Provided entries:
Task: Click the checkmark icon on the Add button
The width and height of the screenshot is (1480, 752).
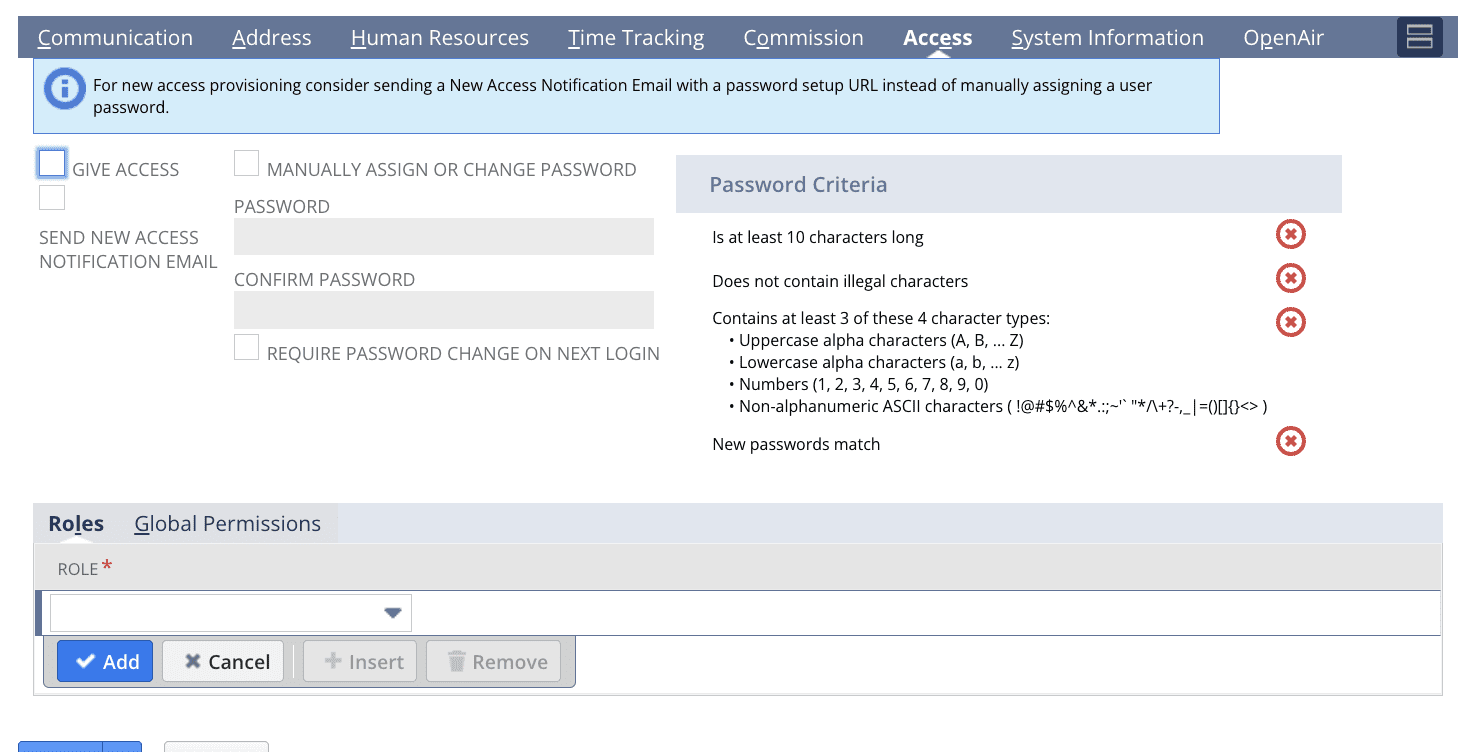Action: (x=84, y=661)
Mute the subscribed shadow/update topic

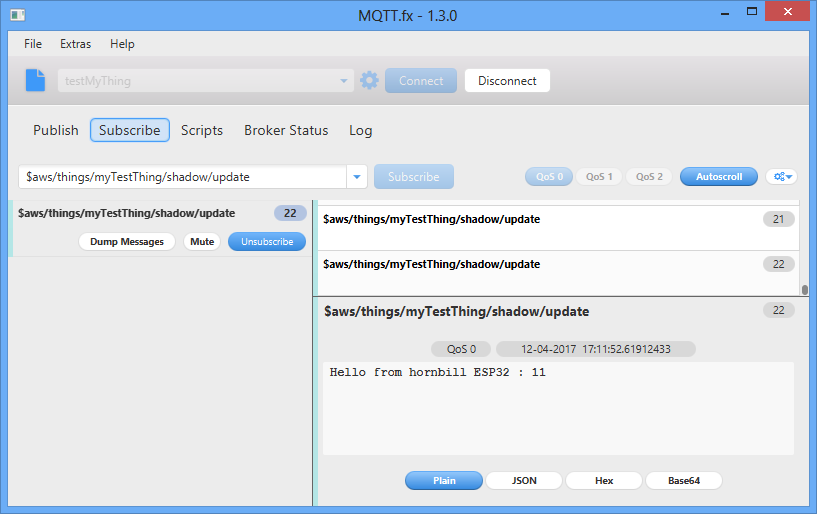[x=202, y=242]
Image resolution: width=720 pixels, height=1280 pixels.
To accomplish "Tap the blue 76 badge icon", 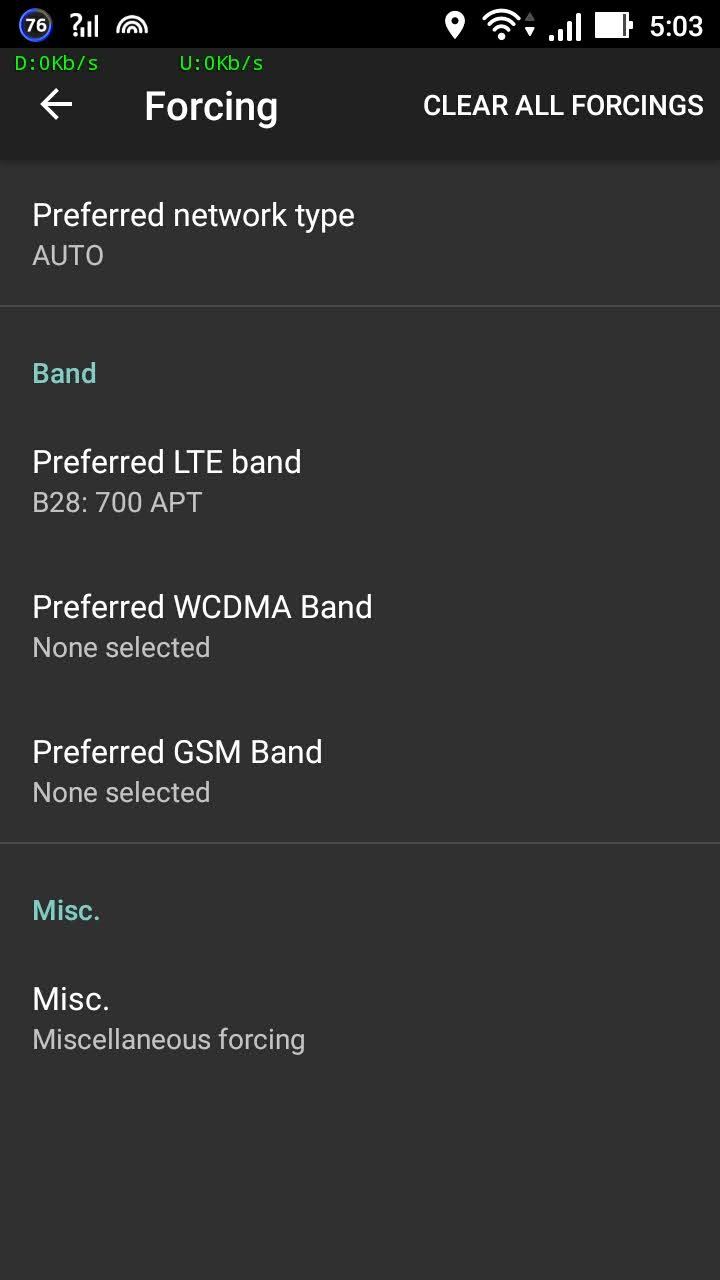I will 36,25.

==

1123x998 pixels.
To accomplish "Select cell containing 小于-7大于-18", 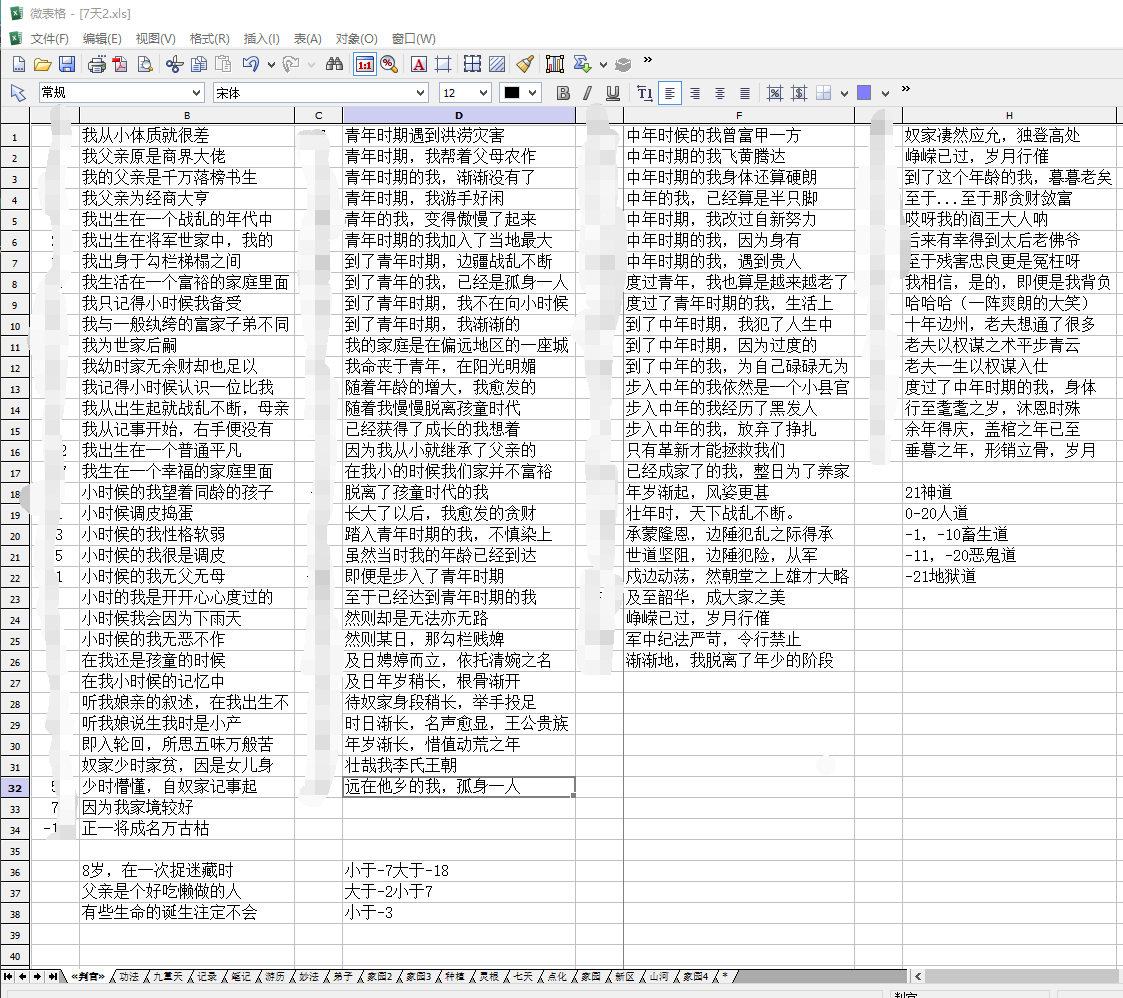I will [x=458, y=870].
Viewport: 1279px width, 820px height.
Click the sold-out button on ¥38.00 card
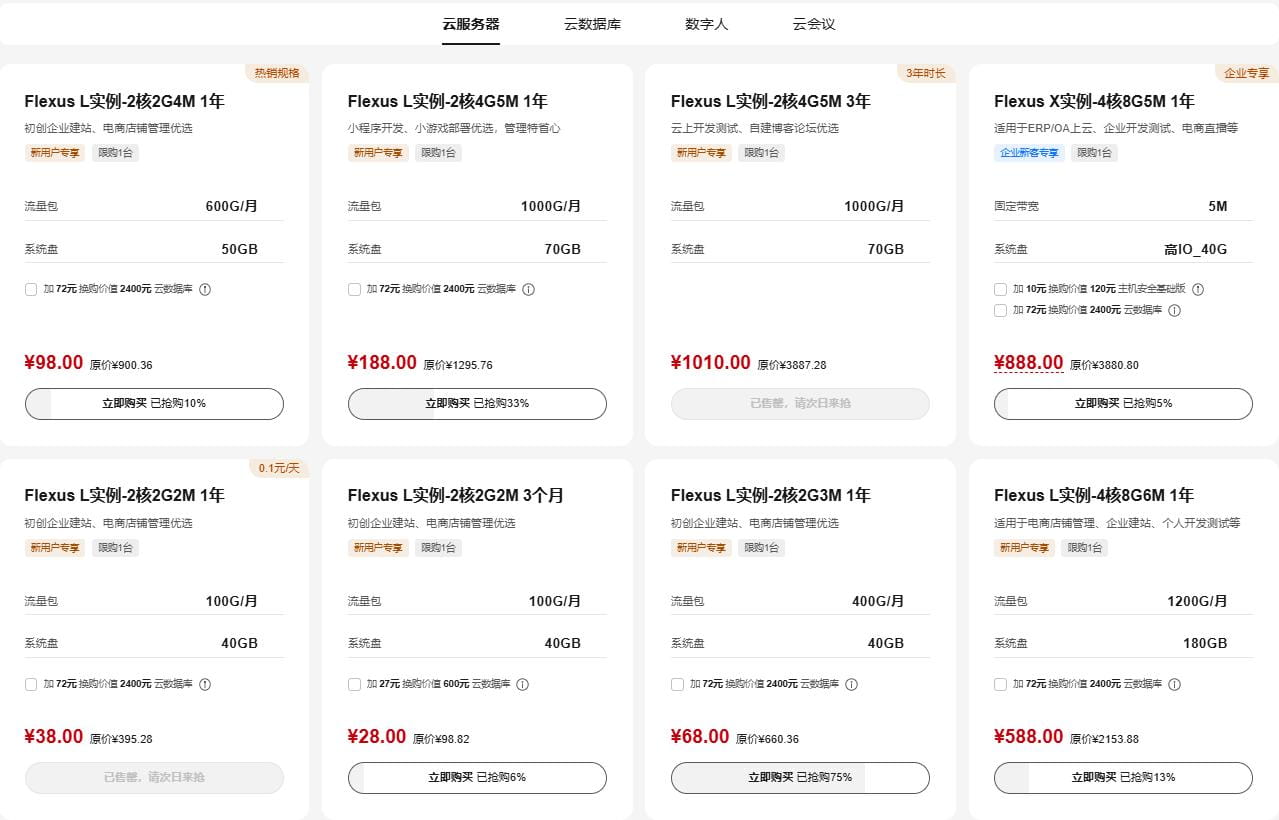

What to do: Copy out, word for word, the part of the records that opens with the line containing "Viewport: 1279px width, 820px height." and closes with the line containing "Click the sold-out button on ¥38.00 card".

Solution below:
Viewport: 1279px width, 820px height.
Click the sold-out button on ¥38.00 card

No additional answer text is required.